■ **WHAT IS NEEDED**:
Set down, exactly as written, the lines from the top of the data to the line that holds "Given: Open the USD currency dropdown", and omit the pictures.

[[ SOURCE MATERIAL, beginning ]]

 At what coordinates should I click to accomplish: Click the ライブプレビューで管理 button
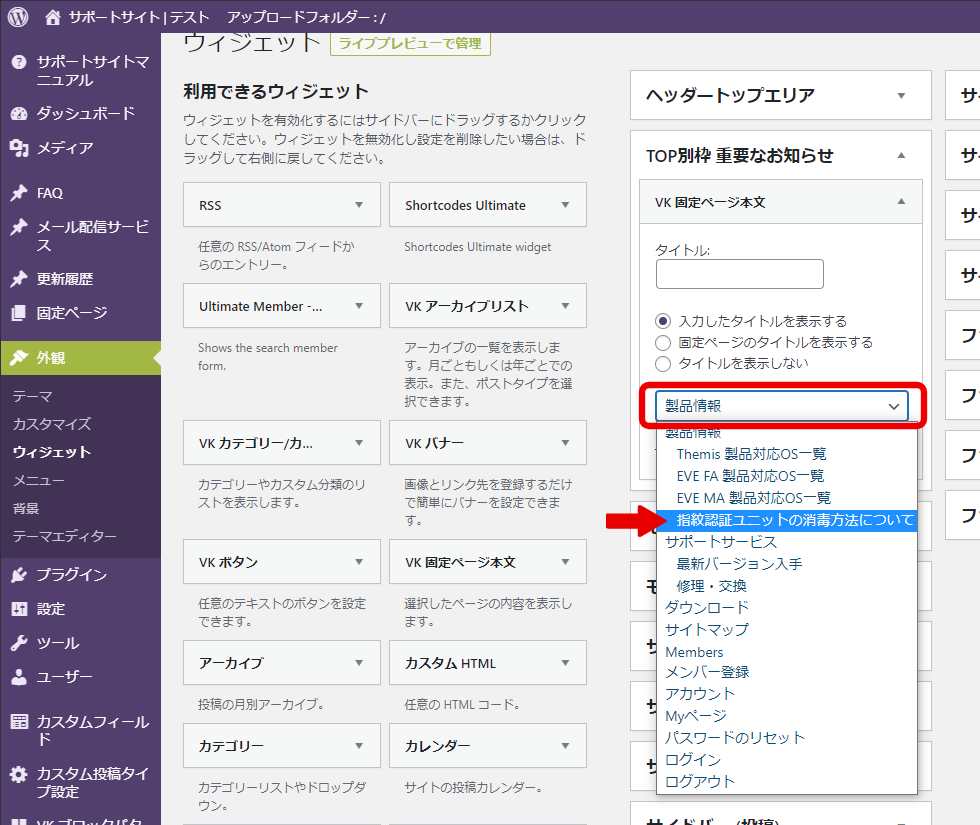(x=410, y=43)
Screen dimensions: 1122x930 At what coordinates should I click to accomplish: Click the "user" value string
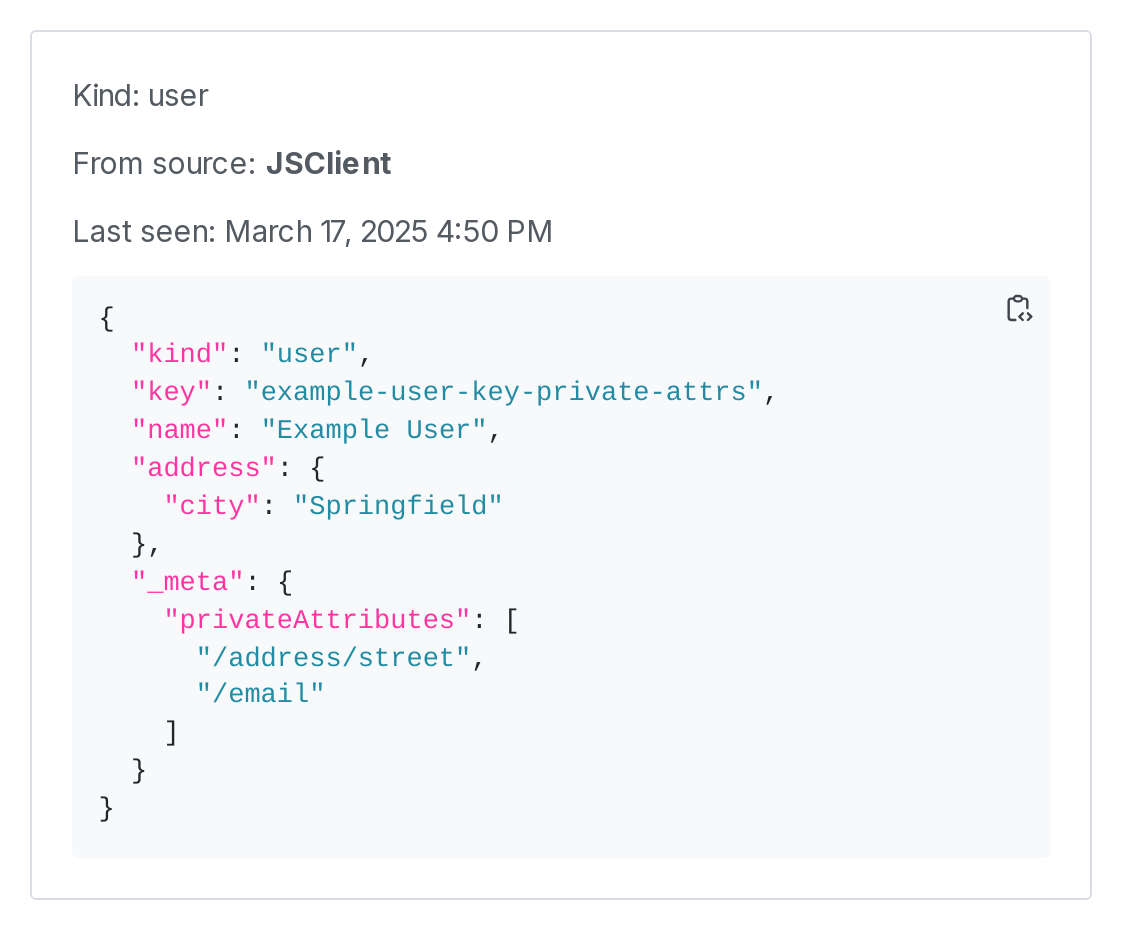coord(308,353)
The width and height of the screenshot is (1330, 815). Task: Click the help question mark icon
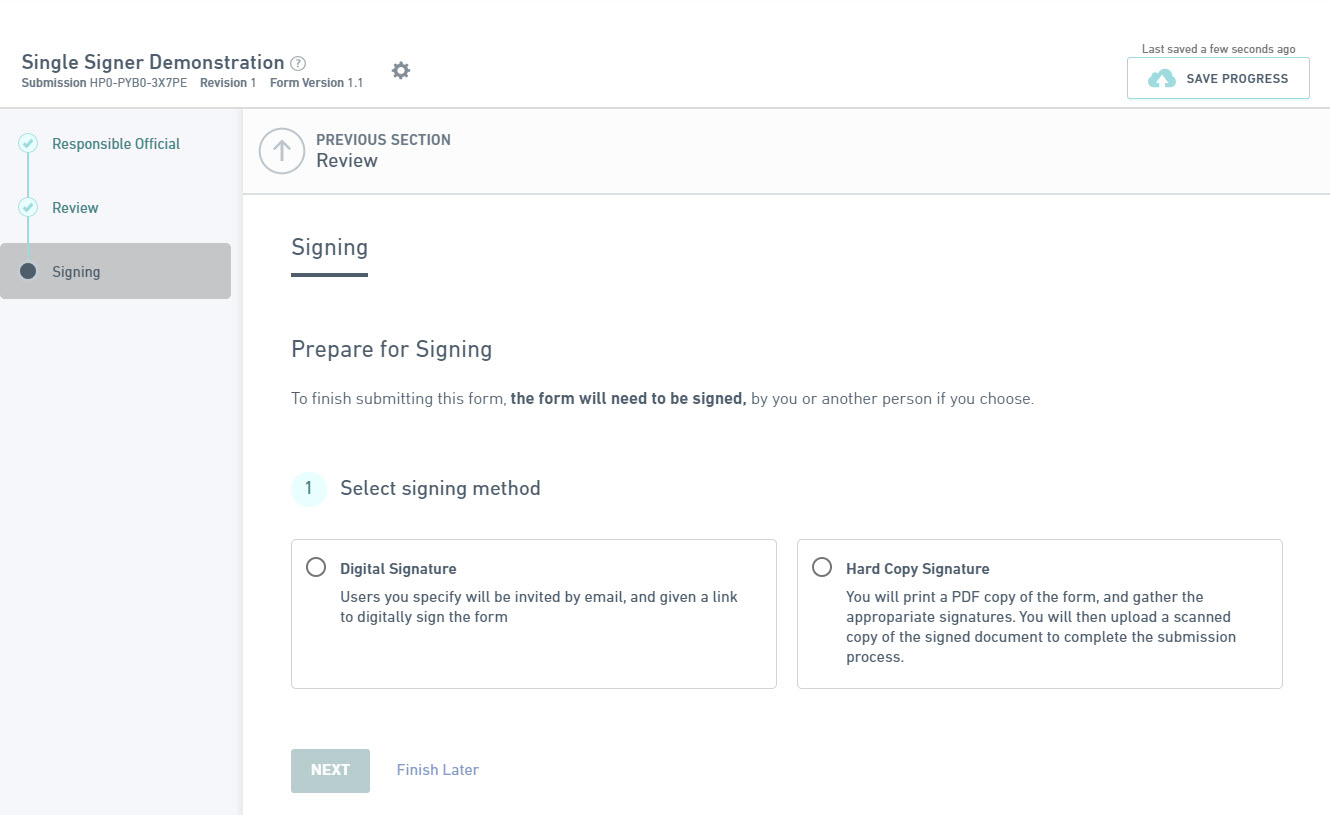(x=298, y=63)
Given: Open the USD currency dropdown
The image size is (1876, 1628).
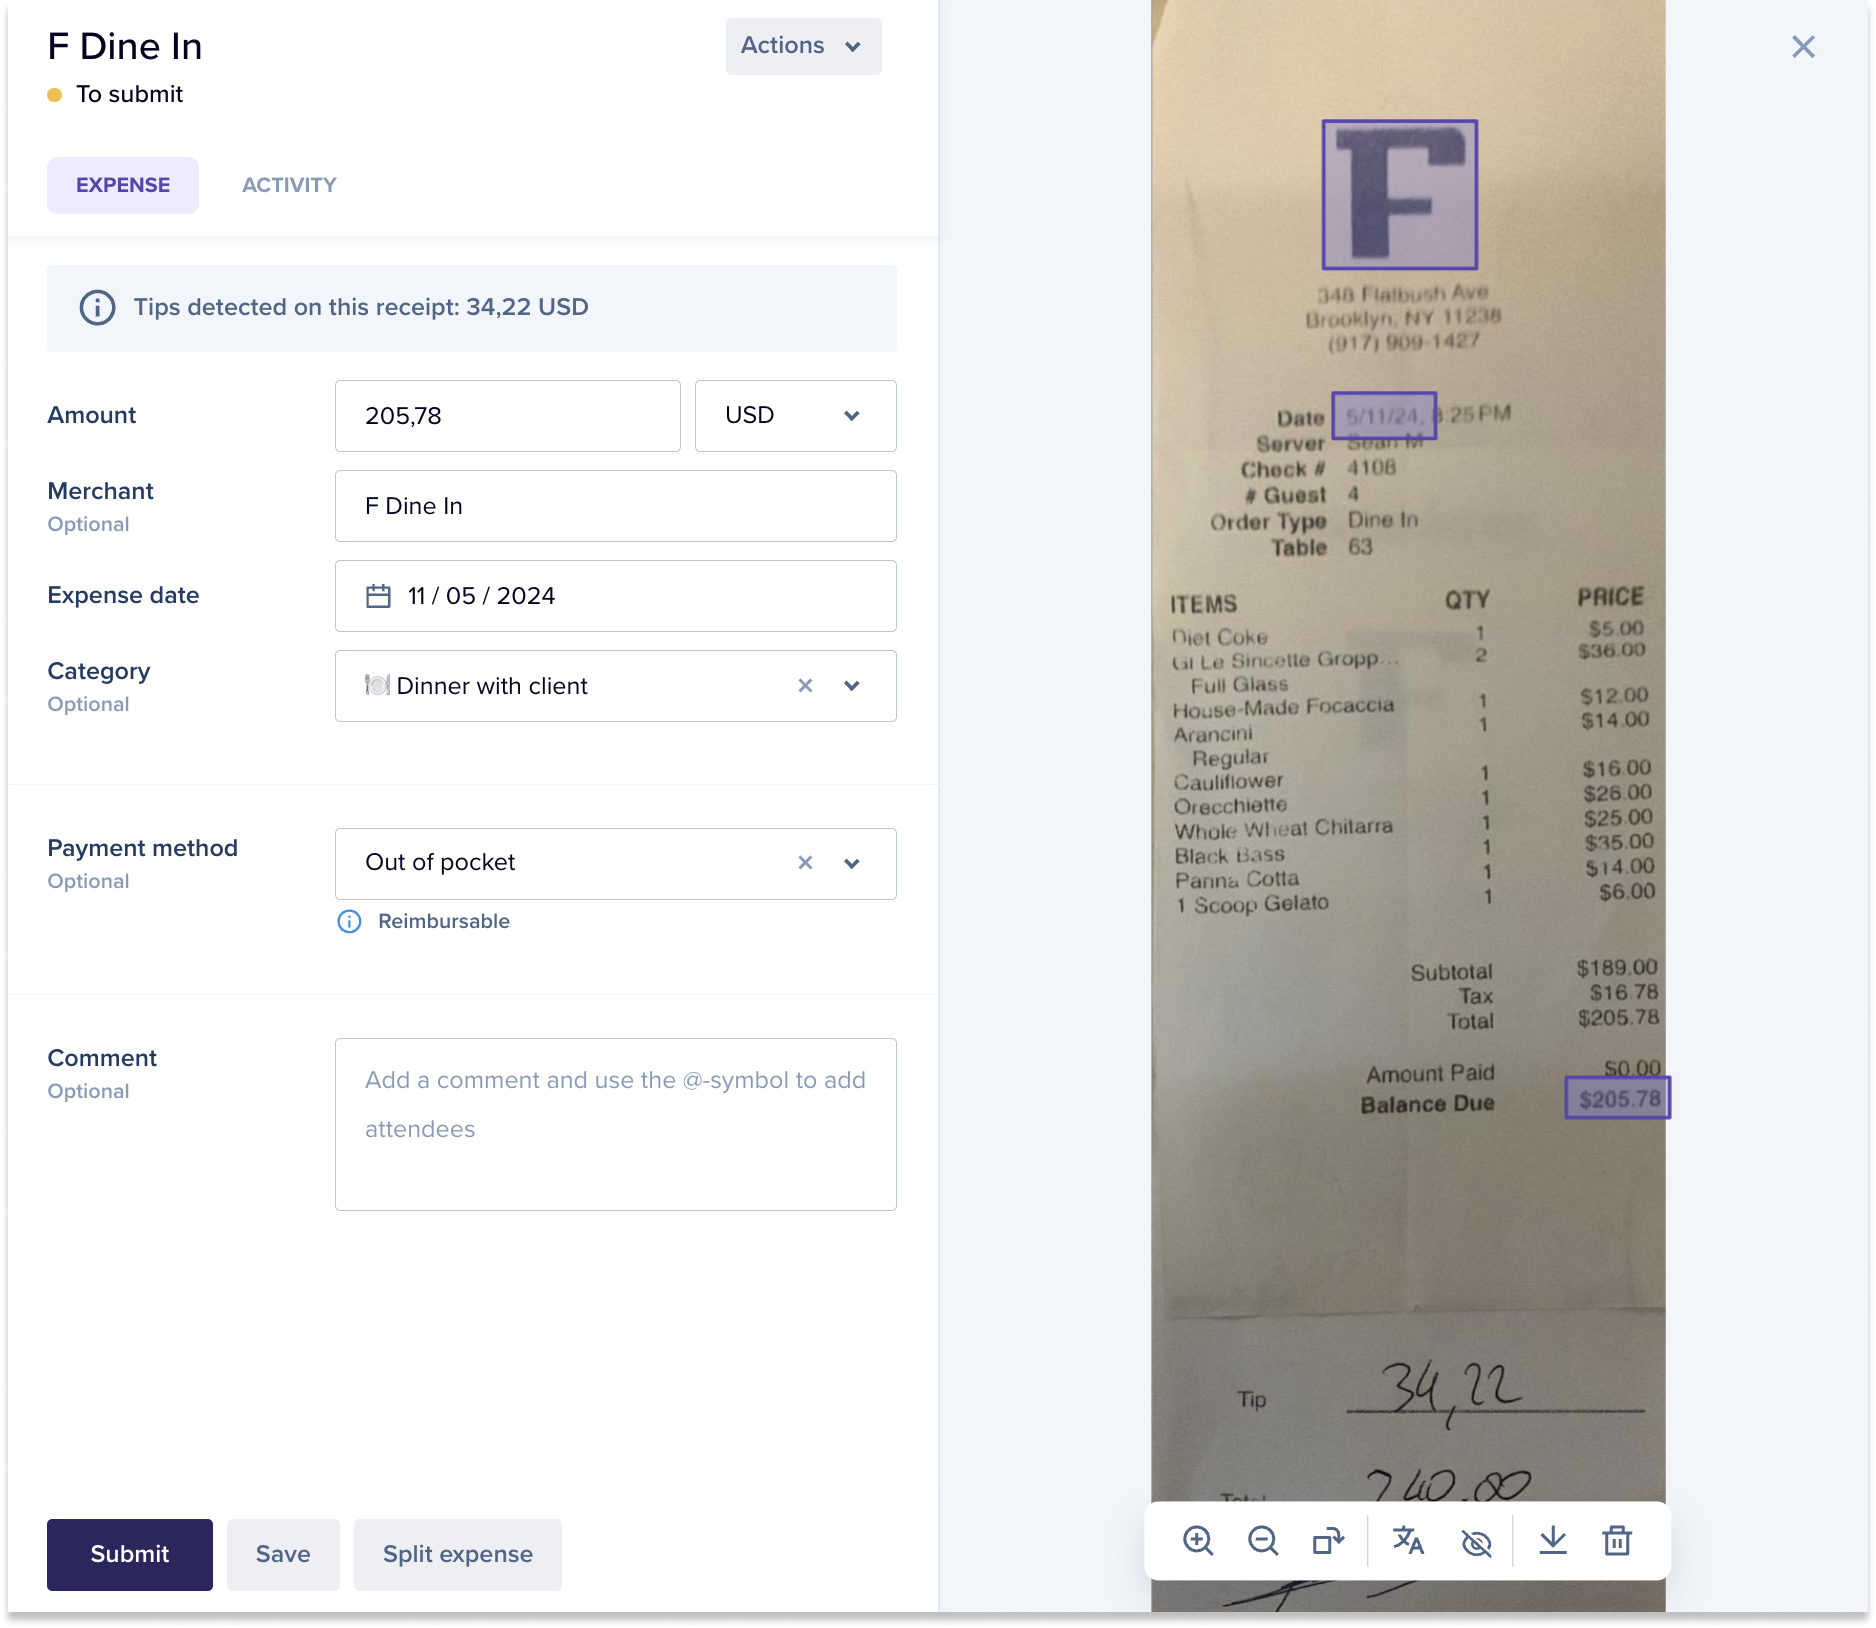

[[ SOURCE MATERIAL, end ]]

■ **EXERCISE RESPONSE**:
 At what coordinates should I click to accomplish: Click the ライブプレビューで管理 button
(x=410, y=43)
Screen dimensions: 1122x930 At what coordinates should I click to accomplish: Click the "user" value string
coord(308,353)
The width and height of the screenshot is (1330, 815). Task: Click the help question mark icon
(x=298, y=63)
Given: Open the USD currency dropdown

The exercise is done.